The Comic Book Creators Guild filed as a New York Domestic Not-For-Profit Corporation on June 6, 1979, and its official membership peaked around 35. Of those official members, only Chris Claremont made a living exclusively through comic books. The sudden drop in demand for freelancers put a stop to any thoughts about unionizing at the time, and never came back with much force. That’s partly because most creators saw their benefits start to improve without collective bargaining, but Adams has also mused that freelancers are too used to working independently to organize effectively. The group is still listed as active in New York State.
In May 2008, all of the current Image Comics partners participated in a joint signing session at a Free Comic Book Day event. They were having a good time and someone mentioned how fun it would be to do something together. Fast forward to SDCC 2008 when they announced “Image United”, a six-issue miniseries with art by six of the seven original founders and scripting by Robert Kirkman, who had recently become a partner too. The series promised to bring together the characters created by the founders, and each character would be drawn by its creator. This would effectively make every page a jam piece, and pretty much every one was instantly skeptical of it staying on schedule. Image had always had a bad reputation for lateness, and these artists were single-handedly responsible for starting it.

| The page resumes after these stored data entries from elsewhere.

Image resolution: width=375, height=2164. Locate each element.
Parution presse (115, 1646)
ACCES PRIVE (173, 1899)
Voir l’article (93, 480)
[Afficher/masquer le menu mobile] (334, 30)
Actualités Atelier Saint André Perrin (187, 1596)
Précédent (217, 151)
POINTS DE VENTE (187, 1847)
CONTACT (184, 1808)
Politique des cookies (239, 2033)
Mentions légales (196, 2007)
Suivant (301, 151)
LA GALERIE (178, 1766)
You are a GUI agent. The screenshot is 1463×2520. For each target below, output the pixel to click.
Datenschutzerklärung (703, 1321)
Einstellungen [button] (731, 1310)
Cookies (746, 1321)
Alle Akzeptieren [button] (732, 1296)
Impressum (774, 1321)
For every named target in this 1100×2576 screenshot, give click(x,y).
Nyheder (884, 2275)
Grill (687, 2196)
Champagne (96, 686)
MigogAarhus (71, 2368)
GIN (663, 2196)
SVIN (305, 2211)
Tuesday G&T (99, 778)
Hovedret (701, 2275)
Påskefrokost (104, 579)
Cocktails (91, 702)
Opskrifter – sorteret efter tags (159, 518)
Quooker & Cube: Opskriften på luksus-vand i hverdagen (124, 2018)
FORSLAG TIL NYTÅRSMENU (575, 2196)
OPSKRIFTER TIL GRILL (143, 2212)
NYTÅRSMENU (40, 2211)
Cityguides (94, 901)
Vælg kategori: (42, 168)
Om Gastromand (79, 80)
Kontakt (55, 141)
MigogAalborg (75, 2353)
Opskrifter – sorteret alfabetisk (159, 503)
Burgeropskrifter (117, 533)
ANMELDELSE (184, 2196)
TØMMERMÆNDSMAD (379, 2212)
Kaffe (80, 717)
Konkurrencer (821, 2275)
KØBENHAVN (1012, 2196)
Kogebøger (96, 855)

Nevertheless, everyone promised this would be on time because otherwise it would just be embarrassing – like that time their 10th anniversary project came out right before their 14th birthday. Plus, this miniseries promised to have big impacts on the ongoing series that fed into it.
To put the minds of readers and retailers at ease, an 11-page preview of the first issue was available at SDCC 2009, four months before the issue would be published. In October 2009, “Savage Dragon” #153, “Witchblade” #131, “Invincible” #67, and “Spawn” #197 each contained four pages of a sixteen page prelude that set up the first issue. Then, in November 2009, the first issue appeared right on time with a heap of variant covers. Reviews were pretty average, but it was a novelty and the consensus was that fans were getting exactly what they expected. The next month, issue two also appeared on schedule. Reviews were a little worse as the novelty wore off and the combined art failed to mesh well or tell a smooth story.
The third issue, due out in January 2010, didn’t show up until August. To fill in the gap, Kirkman whipped out a #0 issue with art by Eric Larson, Whilce Portacio, and Ryan Ottley. Rob Liefeld, who was understandably frustrated and embarrassed, blamed Todd McFarlane and Mark Silvestri for the delay. McFarlane publicly accepted all the blame for it, then worked to redeem himself by being the first one done with issue 4. In January 2011, Larson claimed in an interview that the fourth issue was about 60% done. In March 2011, he was doing layouts for the fifth issue. Another fill-in issue, “Image United: Interlude”, was announced but never released. Although the monthly books have long-since moved on (as have most readers), effort on the miniseries continues. Liefeld tweeted that he was working on pages for it in January 2019. If it’s ever completed, it’ll be fascinating to see what kind of sales it can muster.